# Text segment start

No comments

With the release of Avengers: Infinity War approaching, we at SBM have decided to do a Marvel Cinematic Universe retrospective. Let us now look back to when the MCU’s main goal was not to expand itself to the gargantuan size of its comic counterpart but to gather up some of Earth’s mightiest heroes. More importantly, let us talk about the time it reached that goal. I am, of course, referring to the MCU Phase One finale: The Avengers.


To say that The Avengers was one of 2012’s most anticipated movies is a massive understatement. The prospect of seeing several iconic Marvel superheroes together sparked huge interest among fans and general audiences. More crucially, it would serve as the “make or break” moment for Marvel Studios. From the beginning, its films established a future key member of the Avengers and contained references to an emerging universe, often involving cameos from S.H.I.E.L.D.’s Nick Fury (Samuel L. Jackson). That means if The Avengers was a flop, the effort to make Iron Man, Thor, and Captain America: The First Avenger would have been all for nothing.

Fortunately, things worked out in the movie’s favor. Not only is it the highest grossing film of 2012, it has also received universal acclaim. Furthermore, it laid the groundwork for the likes of Spider-Man, Doctor Strange, and the Guardians of the Galaxy to be incorporated in the MCU, of which their movies also garnered critical and commercial success. With other studios such as Warner Bros. and Universal trying to create cinematic universes of their own, The Avengers solidified Marvel Studios as a big influence on mainstream entertainment in the 2010s.

Now that the dust has settled on whether it excels as a pop culture event, we must answer the big question: how does The Avengers hold up on its own merits? As the title suggests, it is primarily an ensemble piece. If previous MCU entries expand upon ideas like Captain America’s heroism or Iron Man’s impact on the weapons industry, this one tackles the idea of what would it be like if those characters were put in the same physical space. In short, the film must live and breathe on the ability for director Joss Whedon’s screenplay to have upbeat characters and balanced character dynamics.

I am delighted to report that the script impressively handles these elements. Whedon has always been one to balance out a large ensemble and inject his own snarky personality into it, and his work in The Avengers is a terrific showcase of that. At no point does it feel like any member is given greater significance than another, even for those like Clint Barton/Hawkeye (Jeremy Renner) who get less screentime with the group. Furthermore, each character has a few moments in which he or she gets to speak in witticisms, from Steve Rogers/Captain America (Chris Evans) stating how his god surely does not dress like a Norse god to Hawkeye talking about how easy it is to infiltrate the Helicarrier with a distraction and an eyeball. Others like Tony Stark/Iron Man (Robert Downey Jr.) and Phil Coulson (Clark Gregg) embody Whedon’s love for witty banter as most of their dialogue consists of sardonic, funny lines.

# Text segment end

What is expected
Copy the passage of the Avengers article that begins at the words "With the release" and stops after "finale: The Avengers.", substituting "review" for "retrospective". You won't need the data that comes after the Avengers article.

# Records shown start

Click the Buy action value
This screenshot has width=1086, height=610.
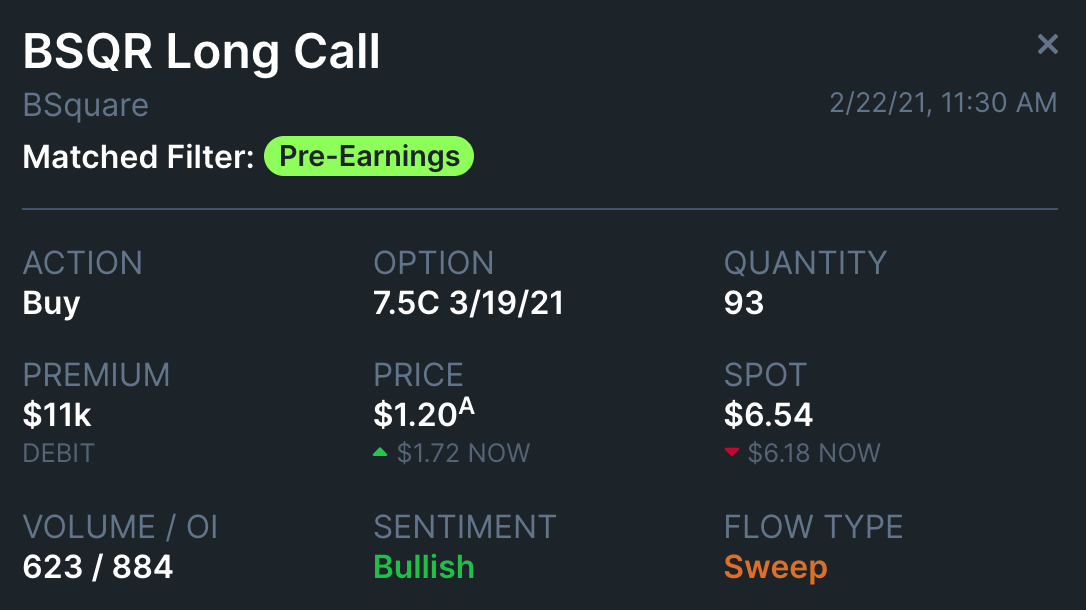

# Records shown end
# Records shown start

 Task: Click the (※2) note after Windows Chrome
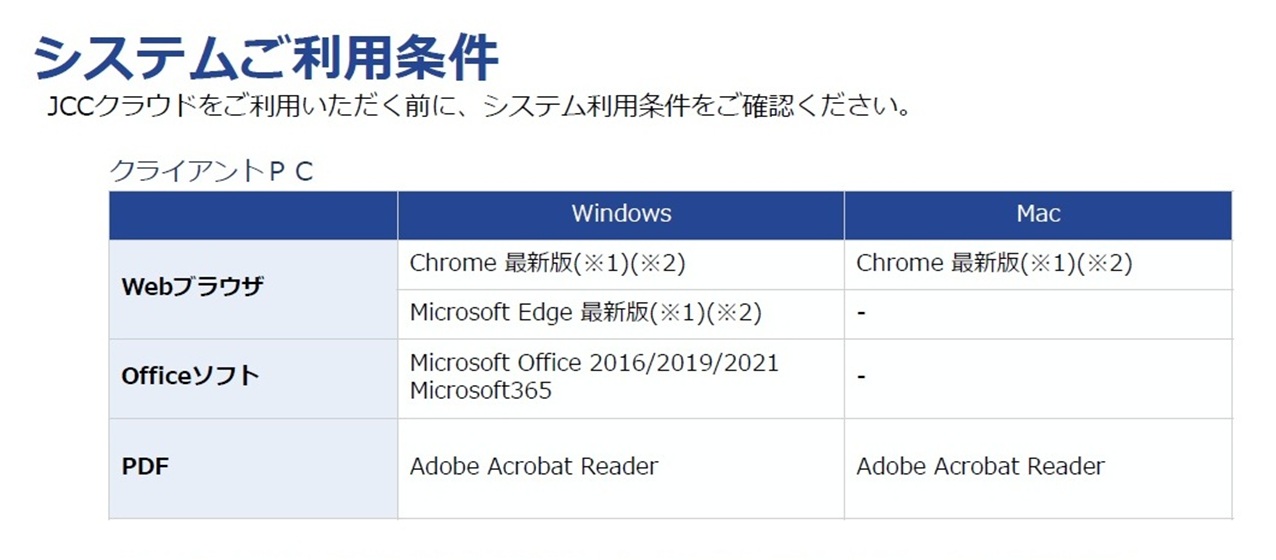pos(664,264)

# Records shown end

Response for this exercise
With the release of Avengers: Infinity War approaching, we at SBM have decided to do a Marvel Cinematic Universe review. Let us now look back to when the MCU’s main goal was not to expand itself to the gargantuan size of its comic counterpart but to gather up some of Earth’s mightiest heroes. More importantly, let us talk about the time it reached that goal. I am, of course, referring to the MCU Phase One finale: The Avengers.